Task brief: Rewrite the data below with every "screenshot" changed to "screen capture" and all other text left as it is. Omit the pictures from your answer.

Provided material:
════════════════
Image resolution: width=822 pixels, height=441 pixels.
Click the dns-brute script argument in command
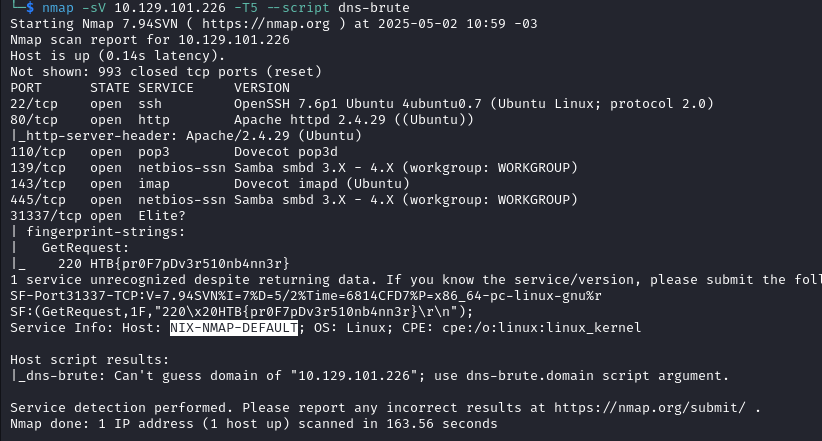pyautogui.click(x=374, y=8)
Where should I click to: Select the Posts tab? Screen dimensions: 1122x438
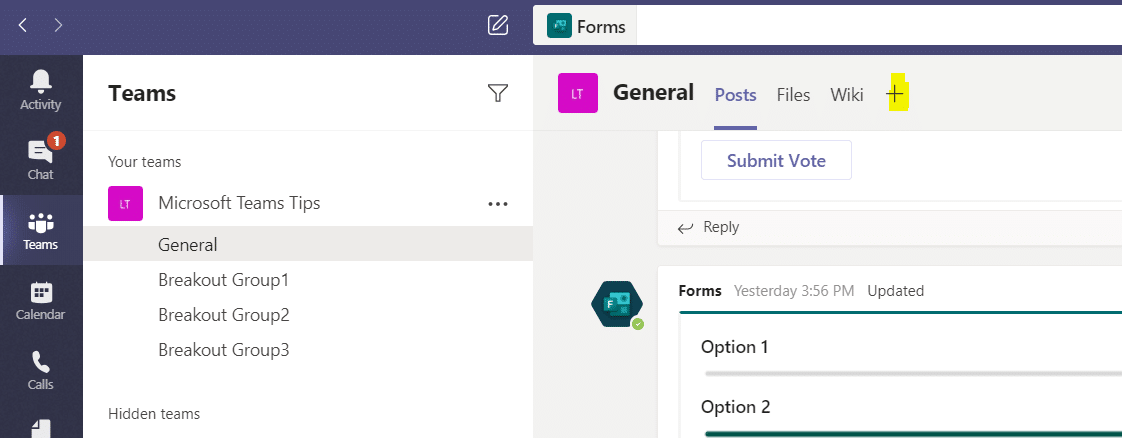735,95
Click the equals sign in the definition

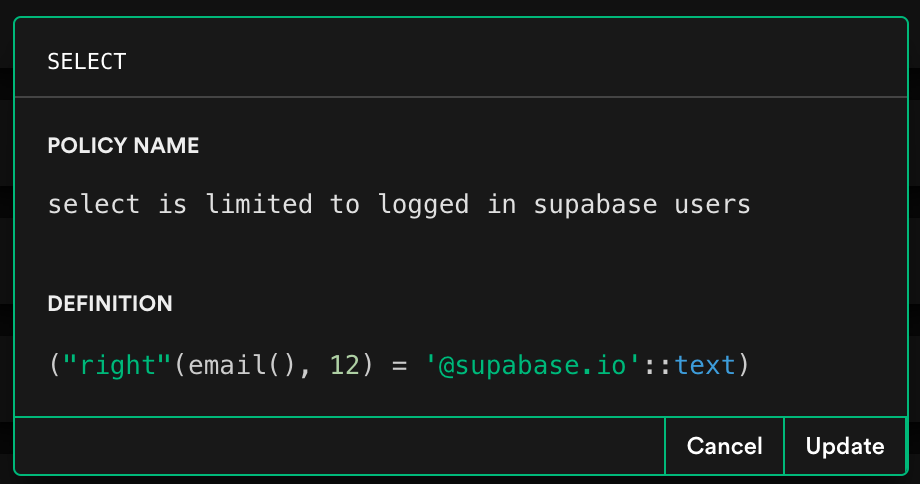point(400,365)
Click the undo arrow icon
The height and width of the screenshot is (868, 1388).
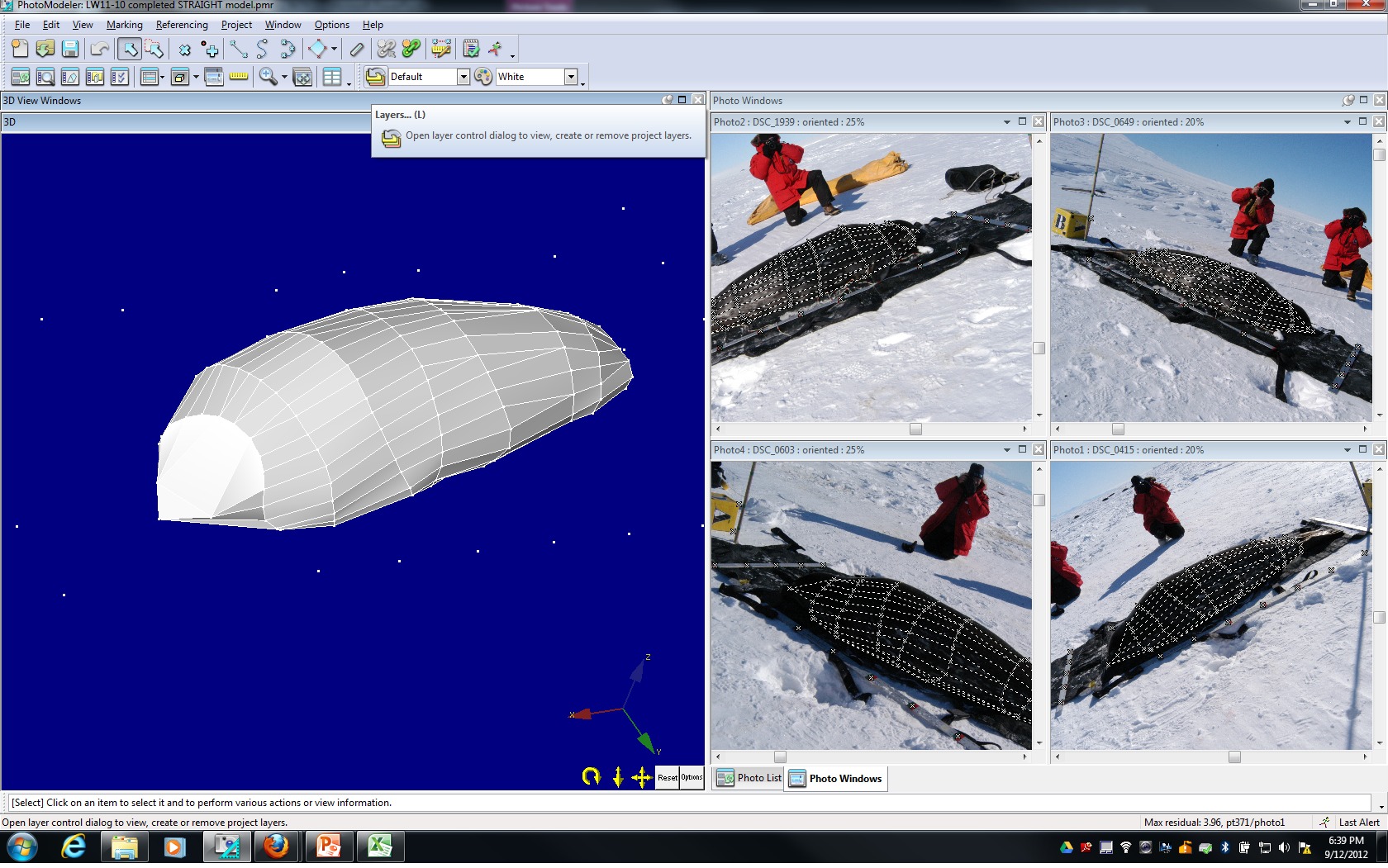point(100,50)
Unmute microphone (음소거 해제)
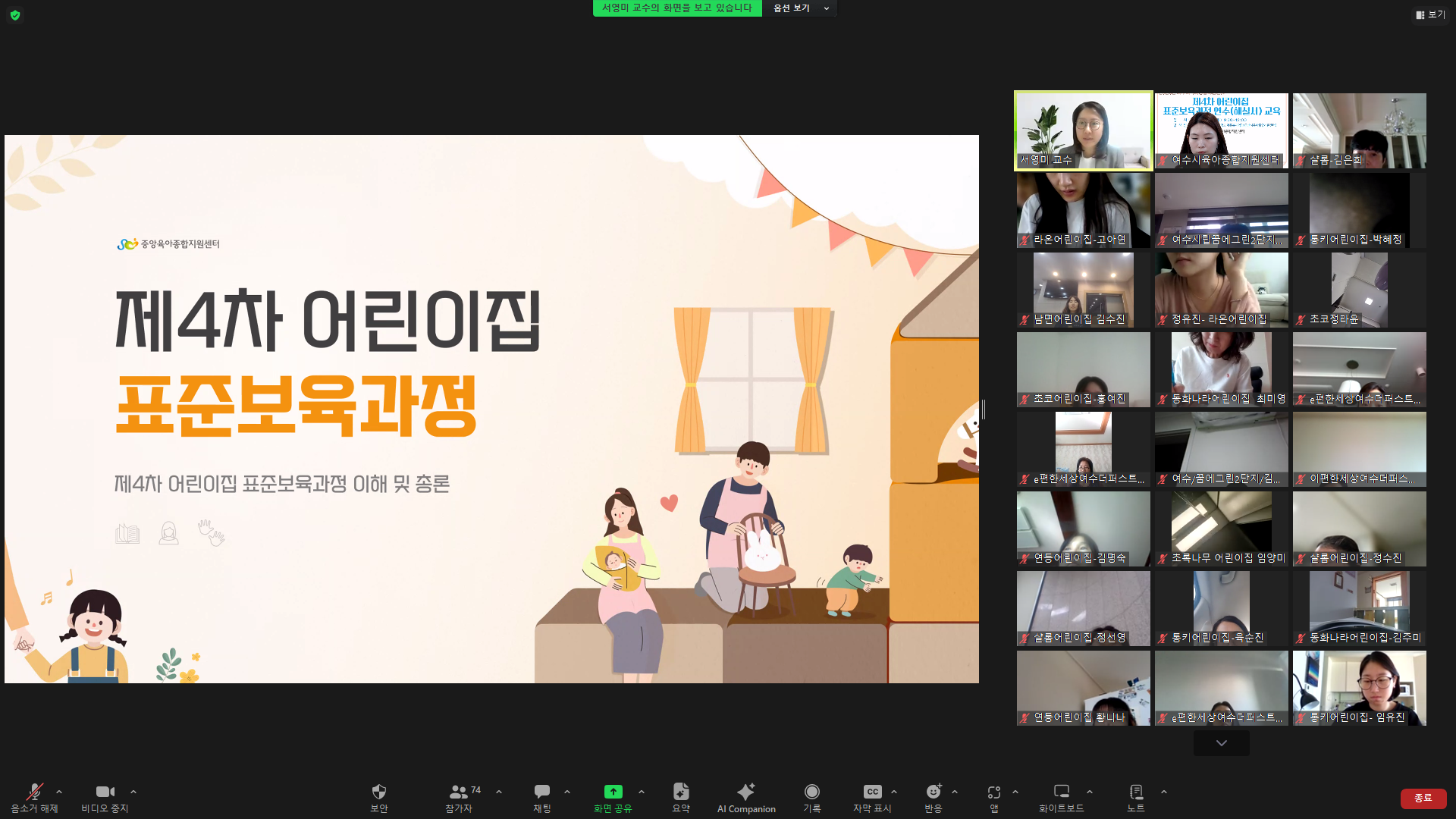Viewport: 1456px width, 819px height. tap(34, 792)
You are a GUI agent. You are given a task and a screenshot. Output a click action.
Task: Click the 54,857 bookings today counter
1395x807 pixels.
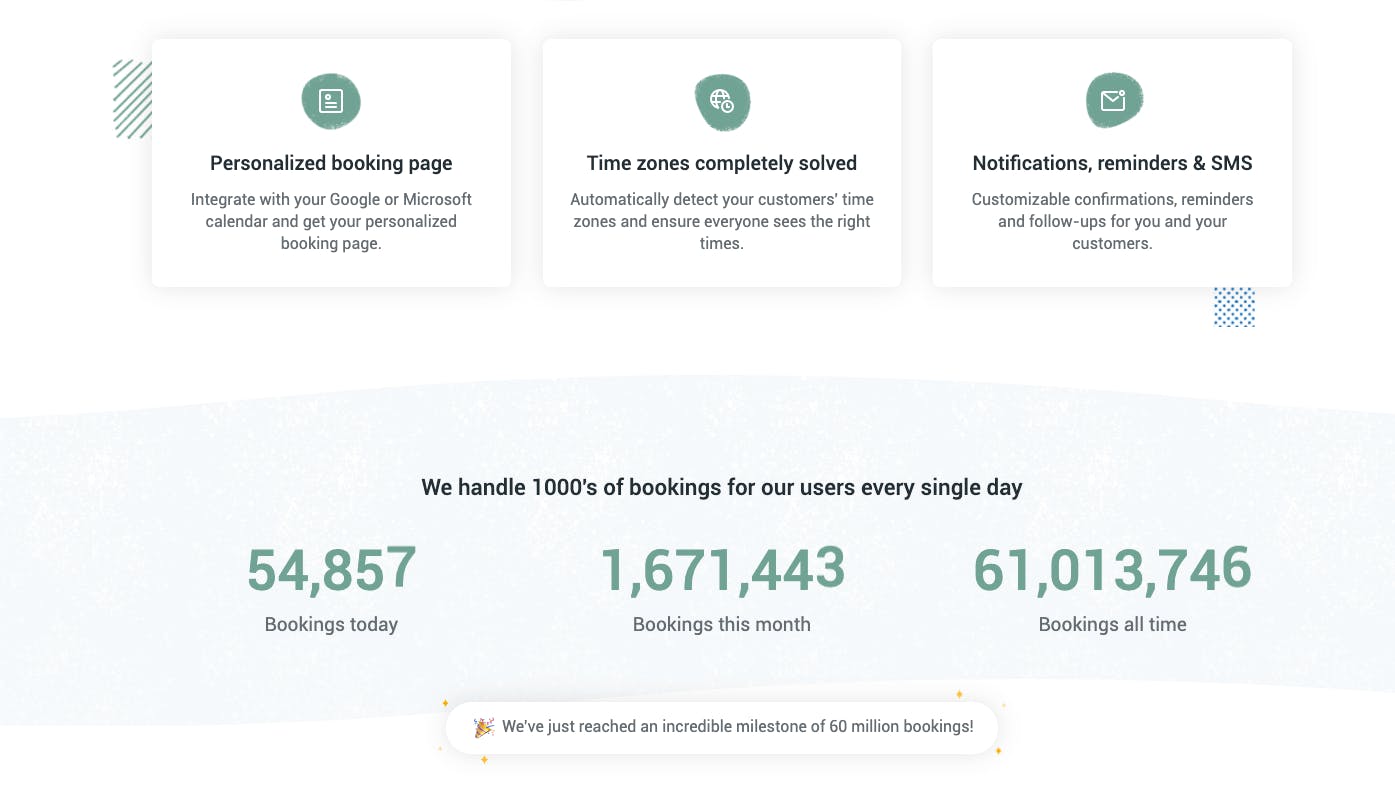[331, 569]
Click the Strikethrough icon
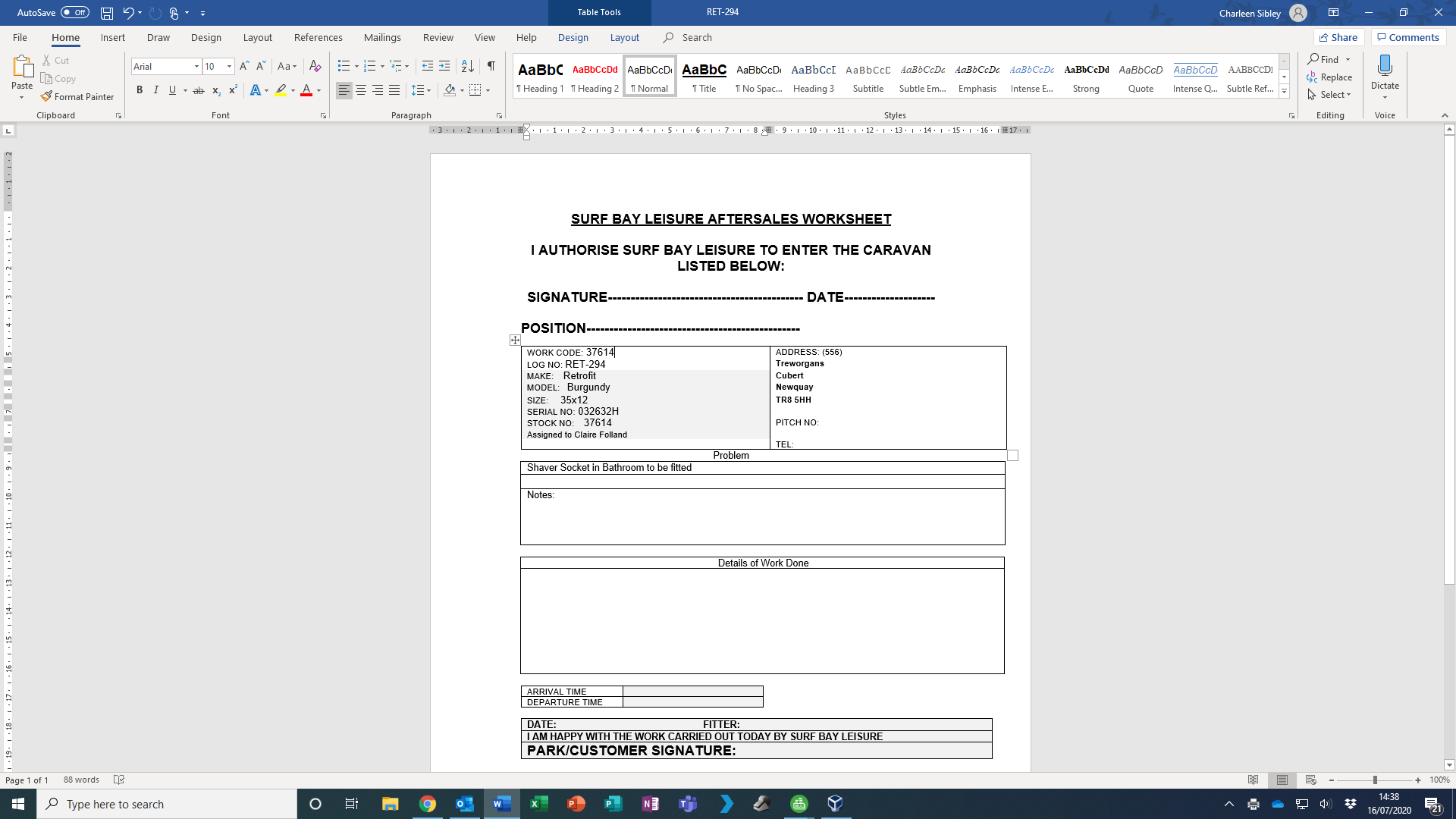1456x819 pixels. 199,90
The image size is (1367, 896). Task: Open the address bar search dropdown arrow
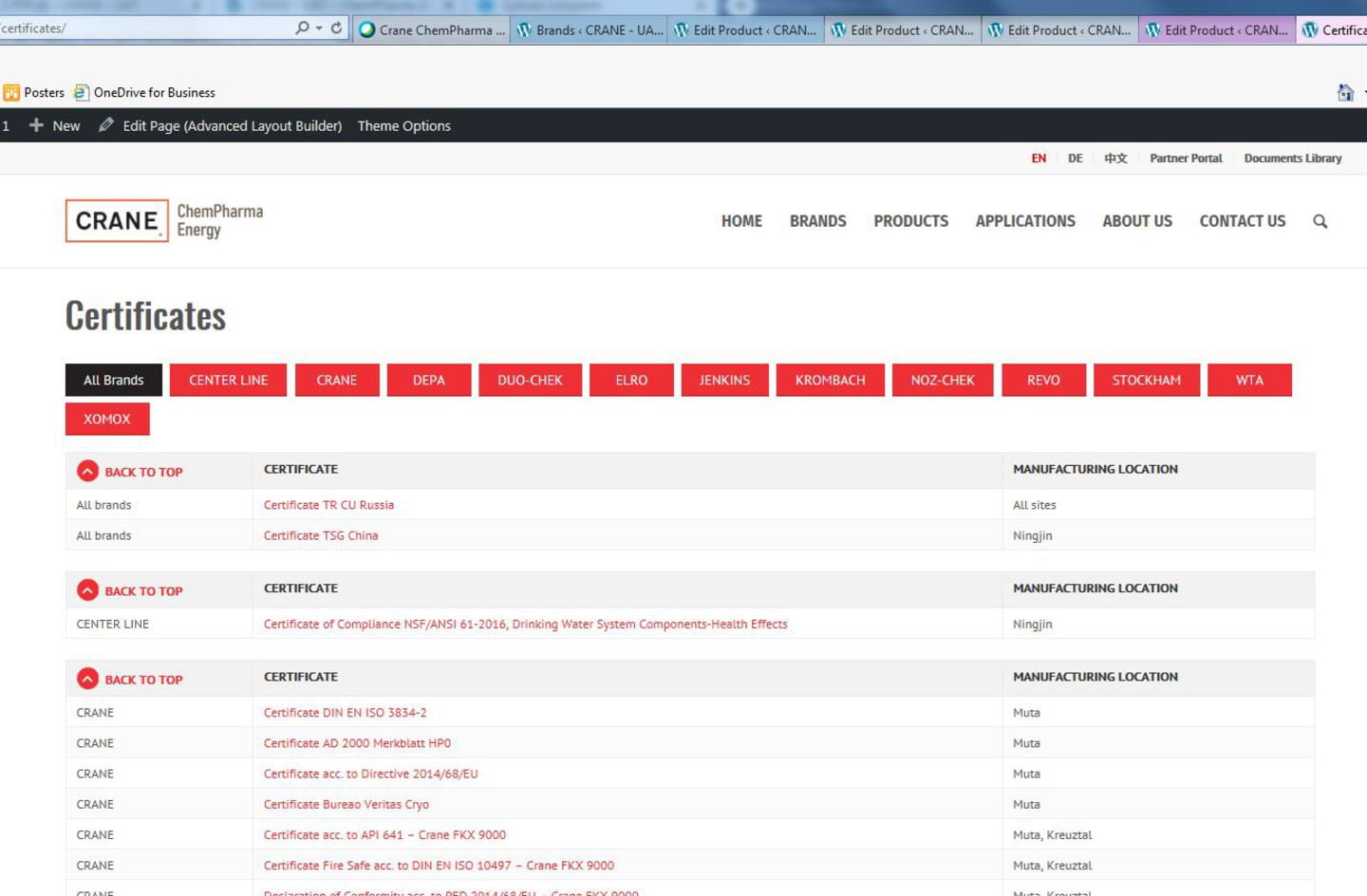(319, 28)
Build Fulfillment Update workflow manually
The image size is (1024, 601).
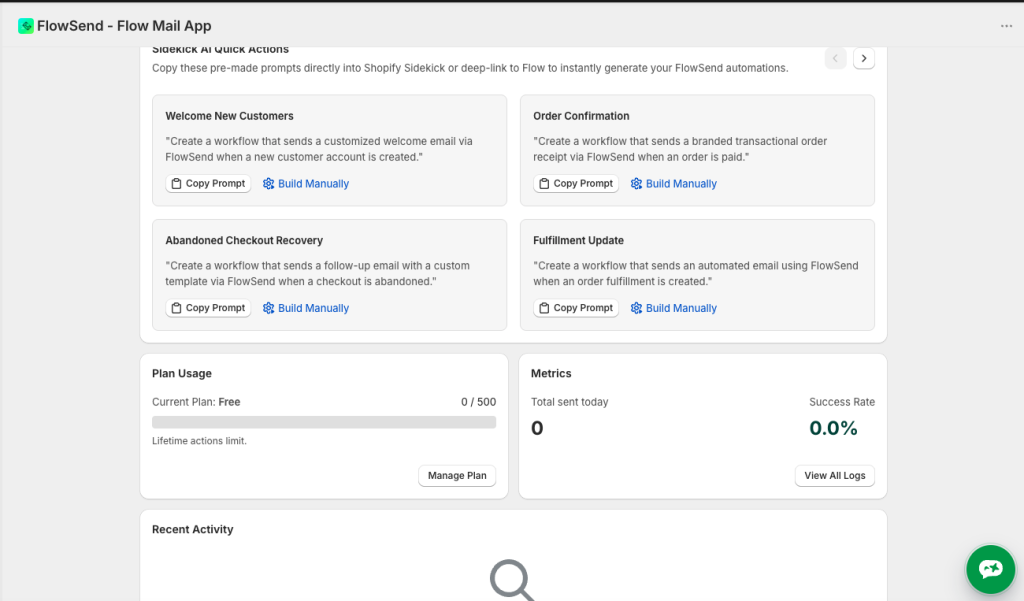click(x=674, y=308)
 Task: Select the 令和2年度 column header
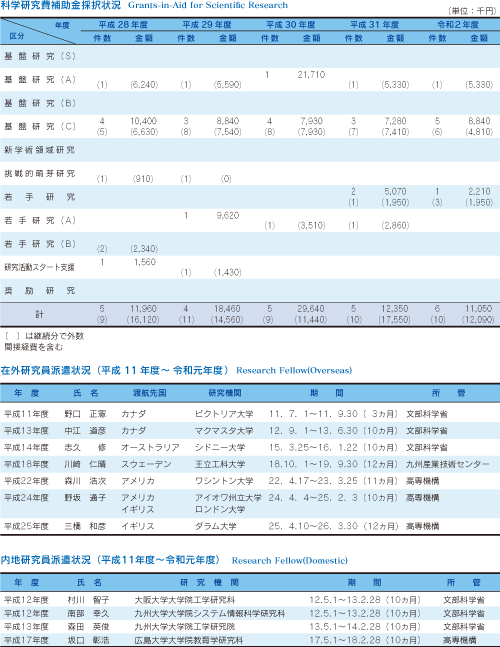458,25
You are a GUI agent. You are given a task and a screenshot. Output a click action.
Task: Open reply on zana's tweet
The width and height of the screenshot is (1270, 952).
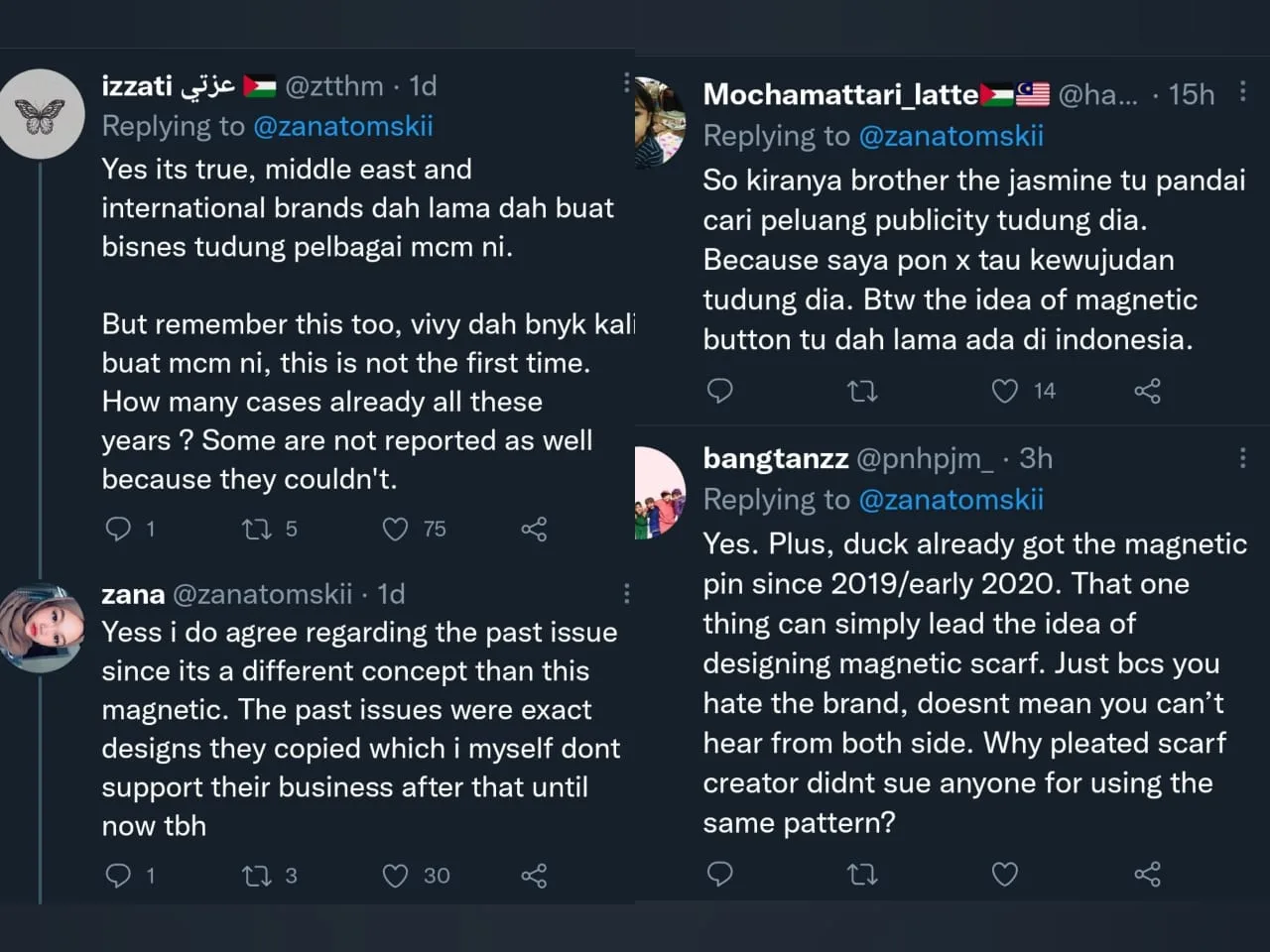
════════════════
Final answer:
Image resolution: width=822 pixels, height=441 pixels.
Click the dns-brute script argument in command
pyautogui.click(x=374, y=8)
Where should I click to: Select the Posts tab? Screen dimensions: 1122x438
735,95
Click the equals sign in the definition

point(400,365)
Click the undo arrow icon
The height and width of the screen capture is (868, 1388).
point(100,50)
Unmute microphone (음소거 해제)
Viewport: 1456px width, 819px height. tap(34, 792)
You are a GUI agent. You are given a task and a screen capture. Output a click action.
Task: Click the 54,857 bookings today counter
1395x807 pixels.
[331, 569]
Click the Strikethrough icon
1456x819 pixels. 199,90
The image size is (1367, 896). Task: Open the address bar search dropdown arrow
(319, 28)
Build Fulfillment Update workflow manually
The image size is (1024, 601).
click(x=674, y=308)
 Task: Select the 令和2年度 column header
458,25
You are a GUI agent. You are given a task and a screen capture. Output a click action.
Task: Open reply on zana's tweet
The width and height of the screen capture is (1270, 952).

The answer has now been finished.